Material provided:
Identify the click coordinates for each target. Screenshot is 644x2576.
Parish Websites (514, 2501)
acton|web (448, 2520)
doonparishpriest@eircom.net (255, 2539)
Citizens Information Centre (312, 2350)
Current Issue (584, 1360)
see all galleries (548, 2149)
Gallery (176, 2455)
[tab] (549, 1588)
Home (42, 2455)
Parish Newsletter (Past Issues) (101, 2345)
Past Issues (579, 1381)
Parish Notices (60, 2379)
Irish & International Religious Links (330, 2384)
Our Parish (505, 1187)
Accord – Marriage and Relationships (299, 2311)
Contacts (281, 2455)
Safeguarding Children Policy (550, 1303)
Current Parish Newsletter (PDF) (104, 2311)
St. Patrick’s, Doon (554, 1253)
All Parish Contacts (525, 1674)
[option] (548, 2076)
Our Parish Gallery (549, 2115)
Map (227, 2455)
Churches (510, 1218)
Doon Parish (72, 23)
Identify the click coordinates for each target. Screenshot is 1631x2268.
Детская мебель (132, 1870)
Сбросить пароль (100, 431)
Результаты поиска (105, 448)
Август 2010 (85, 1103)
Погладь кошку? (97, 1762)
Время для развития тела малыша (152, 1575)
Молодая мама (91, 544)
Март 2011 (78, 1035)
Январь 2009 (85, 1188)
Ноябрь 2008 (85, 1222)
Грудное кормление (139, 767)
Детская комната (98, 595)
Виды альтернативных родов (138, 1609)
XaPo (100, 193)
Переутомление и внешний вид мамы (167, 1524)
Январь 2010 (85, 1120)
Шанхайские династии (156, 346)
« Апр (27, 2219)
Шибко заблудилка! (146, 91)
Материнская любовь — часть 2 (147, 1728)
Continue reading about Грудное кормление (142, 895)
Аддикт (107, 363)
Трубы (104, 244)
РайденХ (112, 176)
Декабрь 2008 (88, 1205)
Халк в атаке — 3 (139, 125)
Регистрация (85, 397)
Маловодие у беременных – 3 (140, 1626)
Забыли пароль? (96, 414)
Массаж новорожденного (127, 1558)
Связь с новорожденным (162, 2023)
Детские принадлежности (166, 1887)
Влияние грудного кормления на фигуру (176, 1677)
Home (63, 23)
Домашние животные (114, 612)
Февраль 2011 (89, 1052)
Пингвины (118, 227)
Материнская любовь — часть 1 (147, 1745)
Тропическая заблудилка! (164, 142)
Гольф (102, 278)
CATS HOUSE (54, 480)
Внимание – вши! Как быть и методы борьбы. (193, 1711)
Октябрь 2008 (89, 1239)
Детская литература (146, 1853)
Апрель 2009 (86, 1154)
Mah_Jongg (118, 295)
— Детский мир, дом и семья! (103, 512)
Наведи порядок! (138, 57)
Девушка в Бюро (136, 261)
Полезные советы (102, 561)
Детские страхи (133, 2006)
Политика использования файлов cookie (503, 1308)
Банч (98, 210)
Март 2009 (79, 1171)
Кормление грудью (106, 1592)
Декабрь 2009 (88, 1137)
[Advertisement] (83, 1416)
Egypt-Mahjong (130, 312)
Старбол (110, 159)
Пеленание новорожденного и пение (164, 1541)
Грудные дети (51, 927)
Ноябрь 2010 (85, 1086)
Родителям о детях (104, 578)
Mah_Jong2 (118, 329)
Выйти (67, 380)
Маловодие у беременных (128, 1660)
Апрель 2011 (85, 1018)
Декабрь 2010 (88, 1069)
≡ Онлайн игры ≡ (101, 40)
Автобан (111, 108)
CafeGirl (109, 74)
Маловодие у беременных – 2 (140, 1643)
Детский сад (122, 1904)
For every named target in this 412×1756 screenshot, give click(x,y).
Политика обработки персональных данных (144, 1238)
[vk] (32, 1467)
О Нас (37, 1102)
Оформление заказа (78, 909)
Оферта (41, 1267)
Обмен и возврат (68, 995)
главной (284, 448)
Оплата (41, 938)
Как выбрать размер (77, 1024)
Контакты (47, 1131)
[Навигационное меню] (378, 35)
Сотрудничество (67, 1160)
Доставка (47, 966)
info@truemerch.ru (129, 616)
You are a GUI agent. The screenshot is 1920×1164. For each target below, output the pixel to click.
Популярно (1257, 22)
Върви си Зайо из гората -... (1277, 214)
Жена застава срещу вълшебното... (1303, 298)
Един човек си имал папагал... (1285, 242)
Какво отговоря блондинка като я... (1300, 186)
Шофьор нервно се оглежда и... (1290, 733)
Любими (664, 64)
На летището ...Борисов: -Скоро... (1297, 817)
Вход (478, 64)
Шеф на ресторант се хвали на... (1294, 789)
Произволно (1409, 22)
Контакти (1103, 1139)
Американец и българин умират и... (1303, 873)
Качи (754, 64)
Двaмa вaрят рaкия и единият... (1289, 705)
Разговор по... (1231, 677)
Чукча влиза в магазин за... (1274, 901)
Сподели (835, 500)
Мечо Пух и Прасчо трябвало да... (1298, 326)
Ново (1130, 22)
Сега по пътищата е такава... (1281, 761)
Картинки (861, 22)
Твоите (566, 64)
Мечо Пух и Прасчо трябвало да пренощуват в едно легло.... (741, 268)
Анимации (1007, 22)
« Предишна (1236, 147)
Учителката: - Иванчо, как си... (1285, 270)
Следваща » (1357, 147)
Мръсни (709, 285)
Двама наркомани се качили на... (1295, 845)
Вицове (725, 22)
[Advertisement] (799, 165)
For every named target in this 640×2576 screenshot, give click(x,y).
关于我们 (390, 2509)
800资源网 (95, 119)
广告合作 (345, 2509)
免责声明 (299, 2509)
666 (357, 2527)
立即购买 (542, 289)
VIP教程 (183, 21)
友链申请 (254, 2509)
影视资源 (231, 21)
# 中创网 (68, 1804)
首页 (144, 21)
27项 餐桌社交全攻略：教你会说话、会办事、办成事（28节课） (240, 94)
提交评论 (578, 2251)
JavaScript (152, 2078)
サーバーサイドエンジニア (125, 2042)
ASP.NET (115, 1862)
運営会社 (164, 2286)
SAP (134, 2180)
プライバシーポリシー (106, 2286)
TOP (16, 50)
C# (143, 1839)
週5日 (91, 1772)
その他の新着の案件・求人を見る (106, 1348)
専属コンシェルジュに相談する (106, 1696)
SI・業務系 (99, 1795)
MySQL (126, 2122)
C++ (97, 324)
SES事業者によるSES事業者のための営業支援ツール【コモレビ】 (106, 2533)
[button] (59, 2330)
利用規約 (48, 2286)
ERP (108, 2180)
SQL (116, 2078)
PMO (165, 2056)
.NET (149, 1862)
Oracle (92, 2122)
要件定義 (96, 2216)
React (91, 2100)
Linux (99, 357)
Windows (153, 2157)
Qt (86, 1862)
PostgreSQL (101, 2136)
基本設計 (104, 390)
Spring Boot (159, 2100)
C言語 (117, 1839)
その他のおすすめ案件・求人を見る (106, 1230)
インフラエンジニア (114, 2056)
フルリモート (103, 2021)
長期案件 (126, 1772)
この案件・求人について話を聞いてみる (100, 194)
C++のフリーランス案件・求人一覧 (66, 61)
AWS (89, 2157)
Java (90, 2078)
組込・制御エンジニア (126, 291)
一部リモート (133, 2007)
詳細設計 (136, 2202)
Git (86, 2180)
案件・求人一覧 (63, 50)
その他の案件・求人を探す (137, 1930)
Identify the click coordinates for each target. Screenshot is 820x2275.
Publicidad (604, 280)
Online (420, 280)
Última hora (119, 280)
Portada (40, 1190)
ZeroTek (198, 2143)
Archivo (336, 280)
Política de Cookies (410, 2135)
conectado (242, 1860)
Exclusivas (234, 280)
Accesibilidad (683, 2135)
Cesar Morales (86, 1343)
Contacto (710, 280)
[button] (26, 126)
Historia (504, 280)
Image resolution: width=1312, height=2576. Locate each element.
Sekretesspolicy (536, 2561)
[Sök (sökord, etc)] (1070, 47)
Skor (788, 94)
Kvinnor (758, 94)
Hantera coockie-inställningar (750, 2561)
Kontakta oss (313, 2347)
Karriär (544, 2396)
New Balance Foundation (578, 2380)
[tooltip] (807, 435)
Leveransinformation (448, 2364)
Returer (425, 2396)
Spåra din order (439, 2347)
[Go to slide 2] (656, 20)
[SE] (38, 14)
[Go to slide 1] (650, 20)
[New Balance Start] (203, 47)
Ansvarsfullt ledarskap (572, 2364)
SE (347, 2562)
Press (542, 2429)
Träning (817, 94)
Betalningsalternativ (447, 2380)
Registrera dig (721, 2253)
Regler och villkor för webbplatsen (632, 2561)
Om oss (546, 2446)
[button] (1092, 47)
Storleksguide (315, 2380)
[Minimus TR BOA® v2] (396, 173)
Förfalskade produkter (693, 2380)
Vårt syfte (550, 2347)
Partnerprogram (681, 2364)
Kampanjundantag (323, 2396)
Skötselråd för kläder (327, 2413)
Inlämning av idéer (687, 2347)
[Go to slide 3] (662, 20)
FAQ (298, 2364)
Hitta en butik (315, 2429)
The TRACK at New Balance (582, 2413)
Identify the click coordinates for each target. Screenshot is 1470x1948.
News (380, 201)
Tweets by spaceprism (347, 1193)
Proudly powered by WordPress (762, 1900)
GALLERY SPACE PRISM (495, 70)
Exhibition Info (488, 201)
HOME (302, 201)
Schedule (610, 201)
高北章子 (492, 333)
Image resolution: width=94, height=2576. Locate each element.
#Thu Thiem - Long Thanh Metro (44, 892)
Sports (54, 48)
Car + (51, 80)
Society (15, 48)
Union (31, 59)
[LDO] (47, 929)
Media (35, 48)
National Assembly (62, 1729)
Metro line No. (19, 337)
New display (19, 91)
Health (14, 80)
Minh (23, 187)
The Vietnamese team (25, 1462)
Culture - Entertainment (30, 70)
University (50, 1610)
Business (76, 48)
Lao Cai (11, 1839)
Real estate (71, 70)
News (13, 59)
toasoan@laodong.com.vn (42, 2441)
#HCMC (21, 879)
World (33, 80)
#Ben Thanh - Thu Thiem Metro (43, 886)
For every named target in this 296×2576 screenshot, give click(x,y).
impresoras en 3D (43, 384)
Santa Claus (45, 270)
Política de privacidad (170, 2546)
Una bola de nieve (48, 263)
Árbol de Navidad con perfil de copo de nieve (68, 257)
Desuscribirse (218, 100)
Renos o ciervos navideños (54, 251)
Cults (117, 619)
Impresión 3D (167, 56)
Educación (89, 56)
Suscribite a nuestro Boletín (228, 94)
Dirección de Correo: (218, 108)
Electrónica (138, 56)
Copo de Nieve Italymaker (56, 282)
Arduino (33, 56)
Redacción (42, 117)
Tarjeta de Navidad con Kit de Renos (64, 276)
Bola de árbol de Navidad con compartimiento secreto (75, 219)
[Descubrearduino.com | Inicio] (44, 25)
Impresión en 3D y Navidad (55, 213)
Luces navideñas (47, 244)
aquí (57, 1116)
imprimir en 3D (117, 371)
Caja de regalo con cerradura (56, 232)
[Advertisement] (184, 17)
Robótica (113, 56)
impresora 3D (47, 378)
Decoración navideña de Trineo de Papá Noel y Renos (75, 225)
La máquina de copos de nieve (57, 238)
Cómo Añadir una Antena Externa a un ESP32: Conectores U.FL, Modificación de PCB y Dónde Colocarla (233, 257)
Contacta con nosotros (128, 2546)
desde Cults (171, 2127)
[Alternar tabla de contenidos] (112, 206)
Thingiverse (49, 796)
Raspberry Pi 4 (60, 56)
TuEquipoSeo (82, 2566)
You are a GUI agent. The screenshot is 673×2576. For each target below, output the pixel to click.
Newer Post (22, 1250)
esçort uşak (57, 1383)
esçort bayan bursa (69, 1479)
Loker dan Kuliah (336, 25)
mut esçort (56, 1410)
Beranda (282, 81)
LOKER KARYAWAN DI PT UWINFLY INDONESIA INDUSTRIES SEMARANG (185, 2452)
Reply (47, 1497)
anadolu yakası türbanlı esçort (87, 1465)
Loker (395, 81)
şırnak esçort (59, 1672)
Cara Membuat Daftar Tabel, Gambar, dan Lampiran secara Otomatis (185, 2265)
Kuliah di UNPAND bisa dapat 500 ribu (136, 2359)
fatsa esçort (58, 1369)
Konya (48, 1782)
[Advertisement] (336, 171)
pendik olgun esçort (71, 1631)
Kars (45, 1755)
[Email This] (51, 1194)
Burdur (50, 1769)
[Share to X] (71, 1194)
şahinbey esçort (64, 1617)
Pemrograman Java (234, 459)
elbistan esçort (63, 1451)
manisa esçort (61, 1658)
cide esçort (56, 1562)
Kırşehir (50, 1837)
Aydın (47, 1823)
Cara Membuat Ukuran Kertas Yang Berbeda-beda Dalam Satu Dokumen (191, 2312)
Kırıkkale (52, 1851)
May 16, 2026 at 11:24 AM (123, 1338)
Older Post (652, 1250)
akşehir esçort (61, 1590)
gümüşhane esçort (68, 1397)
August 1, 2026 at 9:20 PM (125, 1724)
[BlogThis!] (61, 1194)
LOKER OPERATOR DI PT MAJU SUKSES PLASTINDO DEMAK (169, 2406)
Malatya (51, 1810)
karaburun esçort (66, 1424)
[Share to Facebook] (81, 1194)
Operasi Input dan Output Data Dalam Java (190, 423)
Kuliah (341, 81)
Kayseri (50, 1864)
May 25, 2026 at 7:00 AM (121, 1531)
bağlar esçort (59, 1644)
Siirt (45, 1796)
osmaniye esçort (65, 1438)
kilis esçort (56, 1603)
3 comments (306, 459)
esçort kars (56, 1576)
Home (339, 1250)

What you need to do: Select every line of the material above holding the word "Membuat" and copy it.

Answer:
Cara Membuat Daftar Tabel, Gambar, dan Lampiran secara Otomatis (185, 2265)
Cara Membuat Ukuran Kertas Yang Berbeda-beda Dalam Satu Dokumen (191, 2312)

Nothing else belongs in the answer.